No entanto, uma vez padre, o que acontece? Se o sentido de comunidade ou de vida sacerdotal for abandonado, se a meditação for negligenciada, se não houver vida de adoração, se o breviário começar a falhar, se me deixar apressar para o trabalho, se a confissão desaparecer, se negligenciar o terço e a missa, se o padre se deitar tarde, se ficar acordado até à meia-noite ocupado com o computador e se levantar muito tarde... onde está a vida certa? Assim, o padre dificilmente sentirá a alegria do Evangelho e cairá num sentimento de solidão e desilusão. Em tais condições, é lógico sentir-se só.

No meio de tanta actividade, que lugar tem a vida espiritual dos padres?

-Como vos dizia antes, é necessário cuidar do aspecto comunitário do padre: que o padre procure outros padres, cuide das relações, encoraje a comunhão, vá à confissão, etc. Sem isto, é também difícil ter uma vida espiritual sólida, apesar das muitas ocupações.

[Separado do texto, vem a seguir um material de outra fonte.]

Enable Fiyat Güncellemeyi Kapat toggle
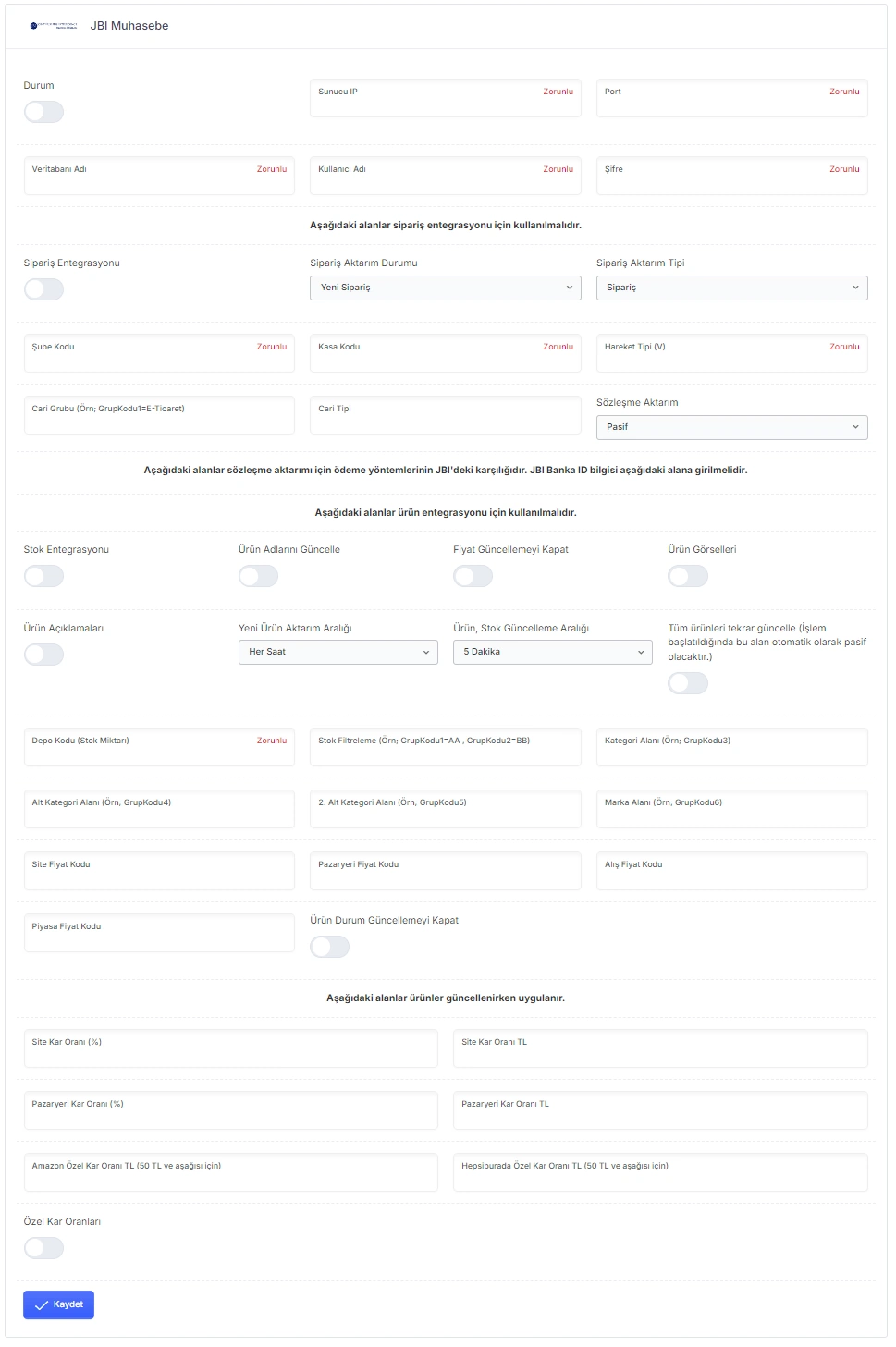 [x=473, y=576]
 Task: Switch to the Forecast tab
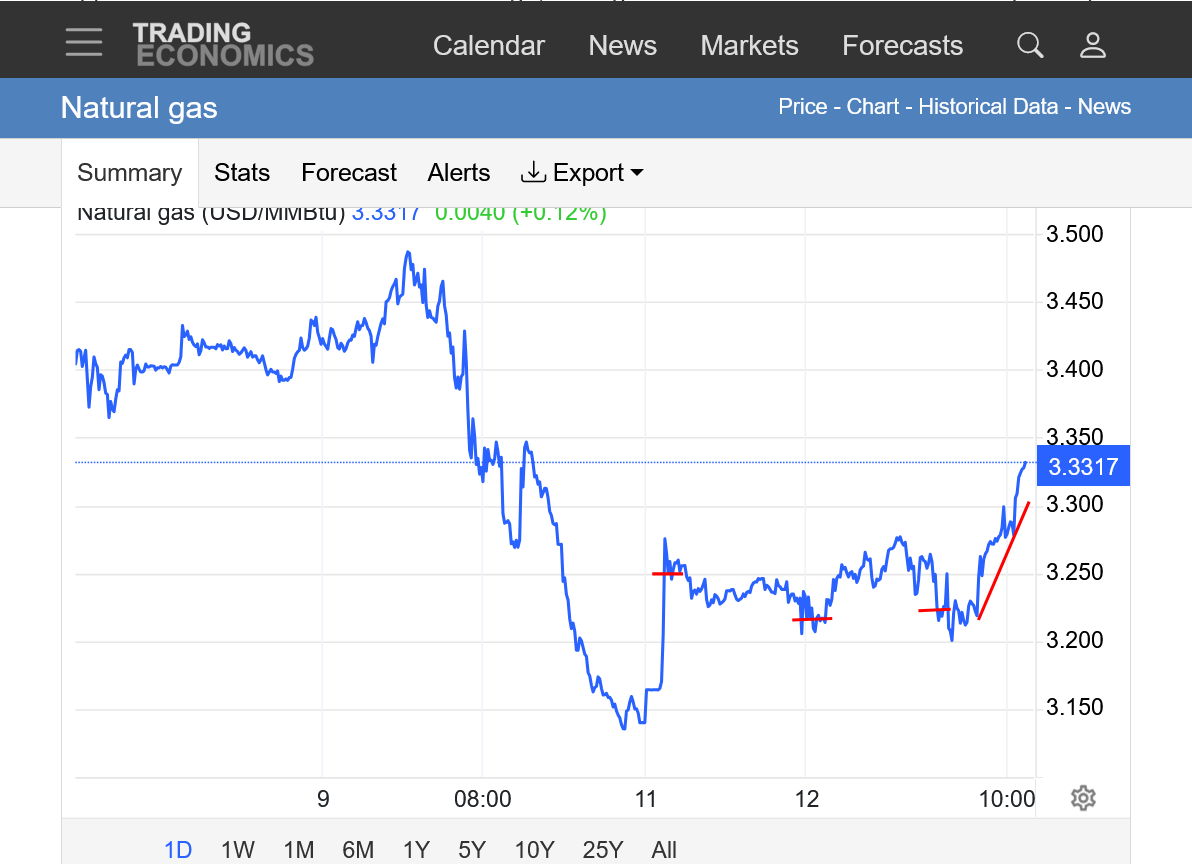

Por exemplo, estamos agora muito ocupados com o telemóvel e as possibilidades do mundo digital, que são boas em si mesmas, mas... Oh, é terrível!

Têm realmente de permanecer acordados, não ir dormir, procurar Deus com todas as vossas forças, estar n'Ele, e também ajudarem-se mutuamente.

Há algumas semanas atrás dei um retiro espiritual a cerca de cinquenta sacerdotes; foi muito enriquecedor, e falei pessoalmente com aqueles que me perguntaram, que era um grande grupo.

Muitos falaram-me das suas actividades na paróquia, e de como por vezes têm de passar demasiado tempo a trabalhar em assuntos relacionados com a administração, em detrimento da sua tarefa mais directa como pastores. Mas há tantos leigos que poderiam ajudar nestas tarefas! E o padre poderá actuar mais como pároco.

Será que a solidão, ou demasiado trabalho, afecta a afectividade?

-Uma afectividade equilibrada é muito importante para o celibato. Como podemos alcançar esta maturidade? Não é fácil, mas é necessário cultivar o caminho que conduz à maturidade humana, juntamente com a vivência da Palavra.

Uma pessoa nunca está sozinha se procura viver em Deus. O nosso Deus não é a solidão, Ele é Uno e Trino. E nós também não podemos viver sozinhos, nem humanamente. 

Outro aspecto da formação é o aspecto cultural e intelectual.

-Leitura e estudo são muito importantes para um padre. Antes de ser reitor do seminário, fui também professor no seminário maior durante quatro anos, e continuei a ser professor depois disso.

Bem, reparei que quando alguém dizia "basta" à vida intelectual, todo o tom geral da sua vida diminuía. Não é necessariamente uma questão de saber muito, mas de alcançar uma sabedoria que vem de Deus, e para isso é preciso estar bem treinado e estudar.